Friday, 5 April 2013

Henderson Island Rats: nil desperandum

One of the most disappointing pieces of news this year came from the RSPB (Royal Society for the Protection of Birds). The massive international effort in 2011 to rid the Pacific island, Henderson, a British possession in the Pitcairn group, of rats had not been successful. However, the reports indicate that the population had been greatly reduced and that the colonies of nesting seabirds were recovering as a result.

The Polynesian or Pacific rat (Rattus exulans) was introduced during the expansion of the Polynesians across the Pacific. Henderson was abandoned but the rats, identified as a major predator on nestling sea birds, remained. Quoting from the Henderson Island News (Issue 5):


Rats have had a devastating effect on the island, killing over 25,000 petrel chicks a year and driving the Henderson petrel towards extinction. Seabirds, which would have numbered in the millions before rats arrived, have beenreduced to just 40,000 pairs. Rats have also been limiting the populations of other endemic bird species, altered the forest through seed consumption, and preyed upon marine turtle hatchlings and Henderson’s unique invertebrate populations. 
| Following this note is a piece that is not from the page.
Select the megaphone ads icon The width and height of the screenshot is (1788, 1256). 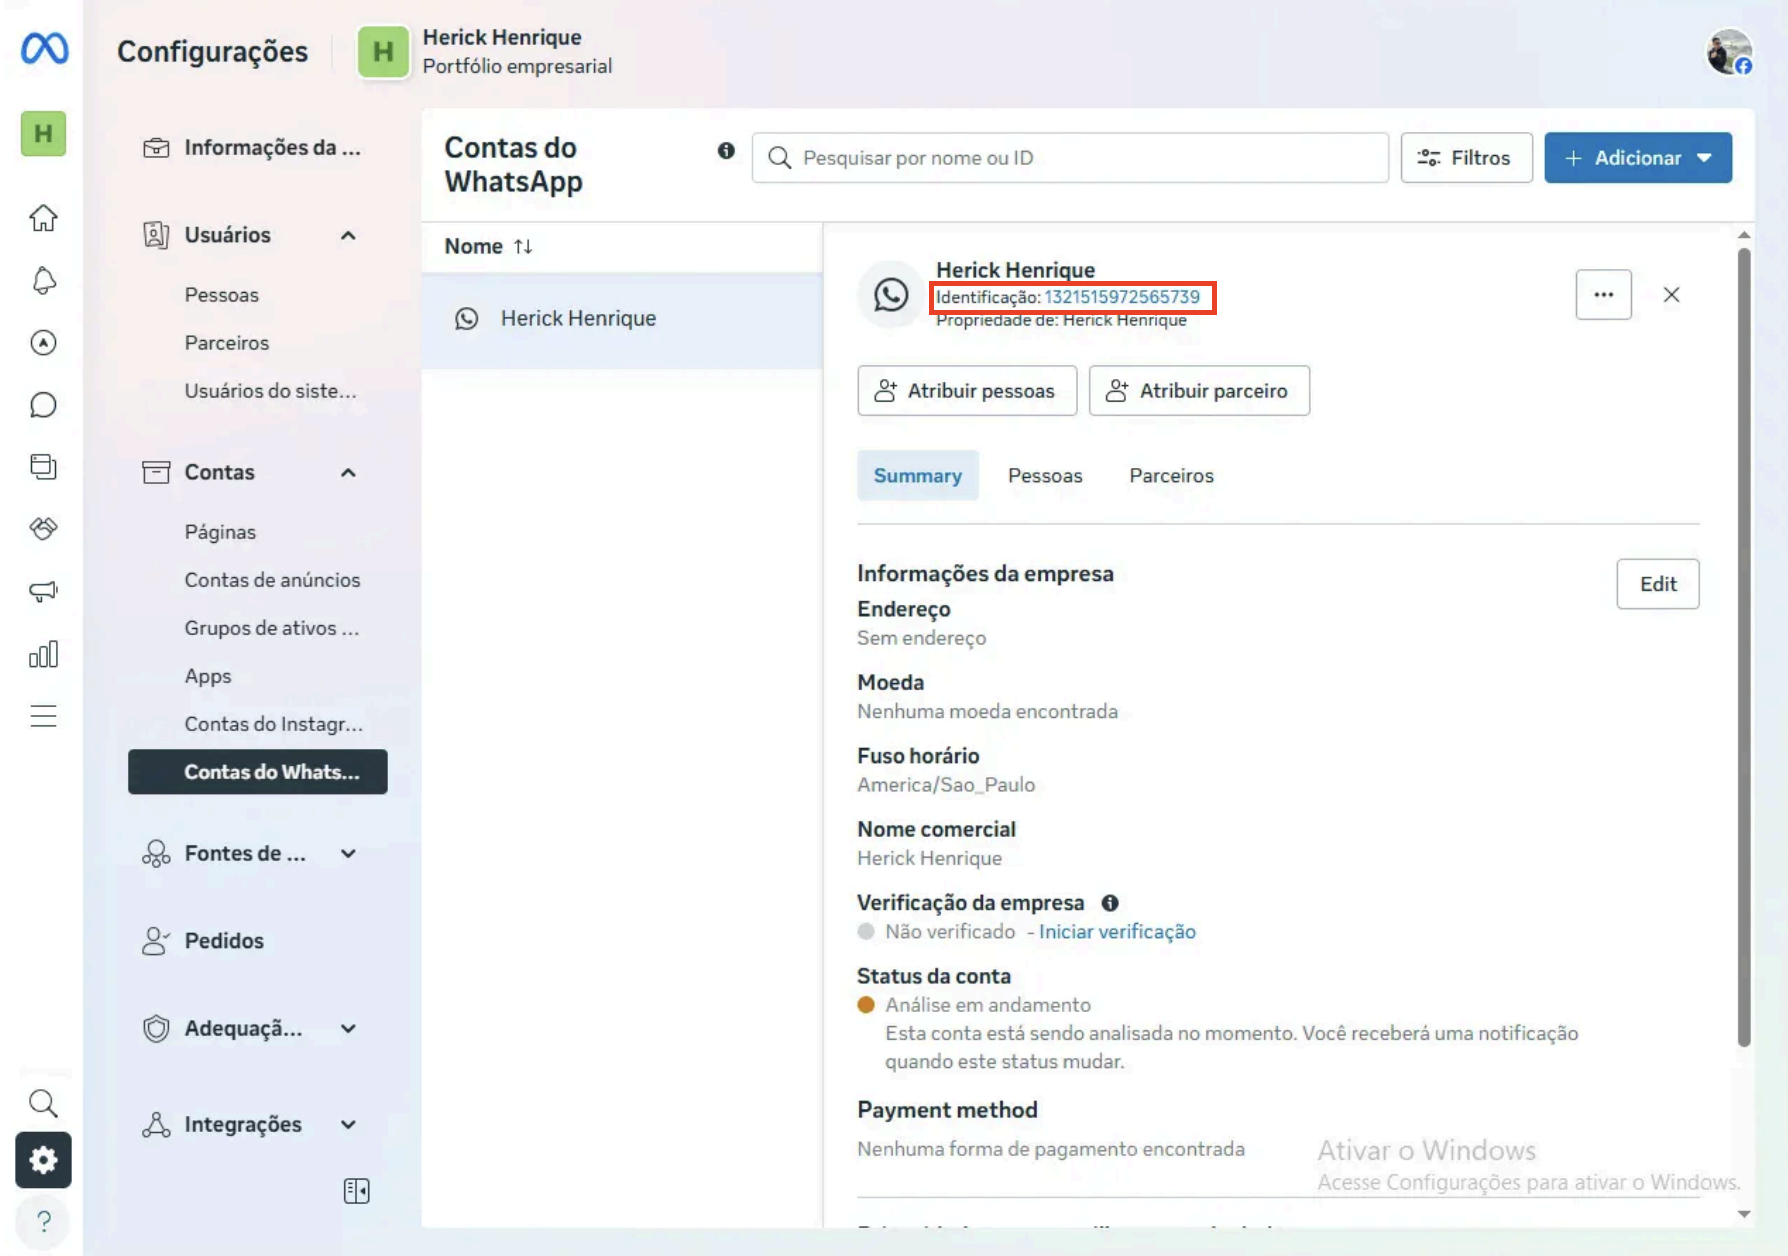pos(43,591)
The job of covering the island 43 square km in area with rodenticide (while capturing, holding (and breeding) Henderson rails in captivity until the exercise had been completed) while operating a long way from everywhere was a very great effort and attracted financial support from around the world, as well as from the UK government.

We visited Henderson on October 2010 on MV Clipper Odyssey during a Noble Caledonia Expedition Cruise from Easter Island to Tahiti. By the time we got to Henderson we had visited Ducie Atoll, also in the Pitcairns, now apparently rat free, with its incredible seabird colonies but no land birds. Henderson has its few land birds and some seabirds but in nothing like the numbers on Ducie. While looking in the undergrowth behind the beach we saw a rat and I managed to get a few seconds of video footage. It clearly had not read the information on this species stating that it is nocturnal.



I hope efforts to remove the rats will continue at this World Heritage Site and that those who provided financial support (including many individual RSPB members and expedition cruise passengers and the travel company Zegrahm Expeditions, as well as government and other charities) will continue to do so. Just seeing the contrast between Ducie and Henderson was enough for me to conclude: ...whatever it takes.